- ENTRIES PROVIDED -
__________________________________________________

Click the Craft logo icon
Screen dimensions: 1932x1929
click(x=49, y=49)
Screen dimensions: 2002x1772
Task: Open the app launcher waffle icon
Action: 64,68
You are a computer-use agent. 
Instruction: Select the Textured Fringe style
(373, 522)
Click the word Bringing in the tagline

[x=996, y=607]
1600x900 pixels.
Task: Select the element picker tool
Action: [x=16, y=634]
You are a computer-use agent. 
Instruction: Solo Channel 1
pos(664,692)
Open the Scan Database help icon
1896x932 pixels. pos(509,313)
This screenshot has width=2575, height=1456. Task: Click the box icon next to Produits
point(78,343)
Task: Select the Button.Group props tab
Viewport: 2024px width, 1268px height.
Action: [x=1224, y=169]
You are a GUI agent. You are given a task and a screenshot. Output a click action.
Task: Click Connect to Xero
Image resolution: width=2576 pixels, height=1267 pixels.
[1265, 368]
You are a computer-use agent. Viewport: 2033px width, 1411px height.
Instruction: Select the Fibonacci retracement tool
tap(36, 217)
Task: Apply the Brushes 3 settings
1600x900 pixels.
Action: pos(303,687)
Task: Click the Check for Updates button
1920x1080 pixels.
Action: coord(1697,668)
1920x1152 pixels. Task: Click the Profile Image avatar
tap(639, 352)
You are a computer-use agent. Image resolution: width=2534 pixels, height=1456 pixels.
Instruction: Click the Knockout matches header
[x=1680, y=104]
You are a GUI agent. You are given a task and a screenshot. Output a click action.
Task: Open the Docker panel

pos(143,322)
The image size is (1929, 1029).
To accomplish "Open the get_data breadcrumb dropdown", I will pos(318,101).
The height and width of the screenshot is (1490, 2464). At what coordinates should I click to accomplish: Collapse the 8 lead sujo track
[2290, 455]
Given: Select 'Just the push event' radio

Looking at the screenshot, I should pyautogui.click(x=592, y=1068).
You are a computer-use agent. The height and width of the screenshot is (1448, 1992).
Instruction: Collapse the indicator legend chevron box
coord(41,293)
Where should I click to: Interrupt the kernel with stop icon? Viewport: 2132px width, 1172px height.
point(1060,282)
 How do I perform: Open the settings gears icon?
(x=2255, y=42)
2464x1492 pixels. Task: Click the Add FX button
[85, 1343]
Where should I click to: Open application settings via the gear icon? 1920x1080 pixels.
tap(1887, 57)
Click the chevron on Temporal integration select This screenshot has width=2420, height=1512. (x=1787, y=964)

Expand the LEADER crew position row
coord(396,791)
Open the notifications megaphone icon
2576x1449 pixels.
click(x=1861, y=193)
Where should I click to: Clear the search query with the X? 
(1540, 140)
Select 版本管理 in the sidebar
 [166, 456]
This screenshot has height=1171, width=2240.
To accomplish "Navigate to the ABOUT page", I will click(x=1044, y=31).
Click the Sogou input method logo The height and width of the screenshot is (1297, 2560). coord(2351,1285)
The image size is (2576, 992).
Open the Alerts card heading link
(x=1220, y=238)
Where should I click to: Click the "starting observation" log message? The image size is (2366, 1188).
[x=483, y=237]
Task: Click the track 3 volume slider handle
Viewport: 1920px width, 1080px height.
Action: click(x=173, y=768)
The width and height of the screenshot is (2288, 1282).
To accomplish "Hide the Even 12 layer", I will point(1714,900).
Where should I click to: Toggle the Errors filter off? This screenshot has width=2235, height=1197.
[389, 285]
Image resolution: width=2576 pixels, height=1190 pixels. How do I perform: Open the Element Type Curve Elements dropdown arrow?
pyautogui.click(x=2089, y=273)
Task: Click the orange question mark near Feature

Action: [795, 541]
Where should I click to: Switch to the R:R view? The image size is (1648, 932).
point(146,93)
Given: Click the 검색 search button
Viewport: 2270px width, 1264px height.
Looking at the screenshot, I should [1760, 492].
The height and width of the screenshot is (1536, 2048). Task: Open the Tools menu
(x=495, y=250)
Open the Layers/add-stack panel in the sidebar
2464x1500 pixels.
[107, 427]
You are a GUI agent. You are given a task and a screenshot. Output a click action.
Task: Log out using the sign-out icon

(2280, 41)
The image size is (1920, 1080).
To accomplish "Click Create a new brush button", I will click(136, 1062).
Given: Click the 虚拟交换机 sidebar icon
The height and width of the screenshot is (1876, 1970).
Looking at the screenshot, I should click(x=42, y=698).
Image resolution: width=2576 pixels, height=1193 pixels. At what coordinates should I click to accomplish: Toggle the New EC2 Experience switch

__________________________________________________

- AIM OF THE EXERCISE -
Please reproduce the records above in their entirety, exactly as given.

- REPLY TO THE TASK -
Click the Craft logo icon
Screen dimensions: 1932x1929
click(x=49, y=49)
Screen dimensions: 2002x1772
Task: Open the app launcher waffle icon
Action: 64,68
You are a computer-use agent. 
Instruction: Select the Textured Fringe style
(373, 522)
Click the word Bringing in the tagline

[x=996, y=607]
1600x900 pixels.
Task: Select the element picker tool
Action: [x=16, y=634]
You are a computer-use agent. 
Instruction: Solo Channel 1
pos(664,692)
Open the Scan Database help icon
1896x932 pixels. pos(509,313)
This screenshot has width=2575, height=1456. Task: Click the box icon next to Produits
point(78,343)
Task: Select the Button.Group props tab
Viewport: 2024px width, 1268px height.
Action: [x=1224, y=169]
You are a GUI agent. You are given a task and a screenshot. Output a click action.
Task: Click Connect to Xero
Image resolution: width=2576 pixels, height=1267 pixels.
[1265, 368]
You are a computer-use agent. Viewport: 2033px width, 1411px height.
Instruction: Select the Fibonacci retracement tool
tap(36, 217)
Task: Apply the Brushes 3 settings
1600x900 pixels.
Action: pos(303,687)
Task: Click the Check for Updates button
1920x1080 pixels.
Action: coord(1697,668)
1920x1152 pixels. Task: Click the Profile Image avatar
tap(639, 352)
You are a computer-use agent. Image resolution: width=2534 pixels, height=1456 pixels.
Instruction: Click the Knockout matches header
[x=1680, y=104]
You are a GUI agent. You are given a task and a screenshot. Output a click action.
Task: Open the Docker panel

pos(143,322)
The image size is (1929, 1029).
To accomplish "Open the get_data breadcrumb dropdown", I will pos(318,101).
The height and width of the screenshot is (1490, 2464). At what coordinates should I click to accomplish: Collapse the 8 lead sujo track
[2290, 455]
Given: Select 'Just the push event' radio

Looking at the screenshot, I should pyautogui.click(x=592, y=1068).
You are a computer-use agent. The height and width of the screenshot is (1448, 1992).
Instruction: Collapse the indicator legend chevron box
coord(41,293)
Where should I click to: Interrupt the kernel with stop icon? Viewport: 2132px width, 1172px height.
point(1060,282)
 How do I perform: Open the settings gears icon?
(x=2255, y=42)
2464x1492 pixels. Task: Click the Add FX button
[85, 1343]
Where should I click to: Open application settings via the gear icon? 1920x1080 pixels.
tap(1887, 57)
Click the chevron on Temporal integration select This screenshot has width=2420, height=1512. (x=1787, y=964)

Expand the LEADER crew position row
coord(396,791)
Open the notifications megaphone icon
2576x1449 pixels.
click(x=1861, y=193)
Where should I click to: Clear the search query with the X? 
(1540, 140)
Select 版本管理 in the sidebar
 [166, 456]
This screenshot has height=1171, width=2240.
To accomplish "Navigate to the ABOUT page", I will click(x=1044, y=31).
Click the Sogou input method logo The height and width of the screenshot is (1297, 2560). coord(2351,1285)
The image size is (2576, 992).
Open the Alerts card heading link
(x=1220, y=238)
Where should I click to: Click the "starting observation" log message? The image size is (2366, 1188).
[x=483, y=237]
Task: Click the track 3 volume slider handle
Viewport: 1920px width, 1080px height.
Action: click(x=173, y=768)
The width and height of the screenshot is (2288, 1282).
To accomplish "Hide the Even 12 layer", I will point(1714,900).
Where should I click to: Toggle the Errors filter off? This screenshot has width=2235, height=1197.
[389, 285]
Image resolution: width=2576 pixels, height=1190 pixels. How do I perform: Open the Element Type Curve Elements dropdown arrow?
pyautogui.click(x=2089, y=273)
Task: Click the orange question mark near Feature

Action: [795, 541]
Where should I click to: Switch to the R:R view? The image size is (1648, 932).
point(146,93)
Given: Click the 검색 search button
Viewport: 2270px width, 1264px height.
Looking at the screenshot, I should [1760, 492].
The height and width of the screenshot is (1536, 2048). Task: Open the Tools menu
(x=495, y=250)
Open the Layers/add-stack panel in the sidebar
2464x1500 pixels.
[107, 427]
You are a GUI agent. You are given a task and a screenshot. Output a click action.
Task: Log out using the sign-out icon

(2280, 41)
The image size is (1920, 1080).
To accomplish "Click Create a new brush button", I will click(136, 1062).
Given: Click the 虚拟交换机 sidebar icon
The height and width of the screenshot is (1876, 1970).
Looking at the screenshot, I should click(x=42, y=698).
Image resolution: width=2576 pixels, height=1193 pixels. At what coordinates should I click to accomplish: Toggle the New EC2 Experience switch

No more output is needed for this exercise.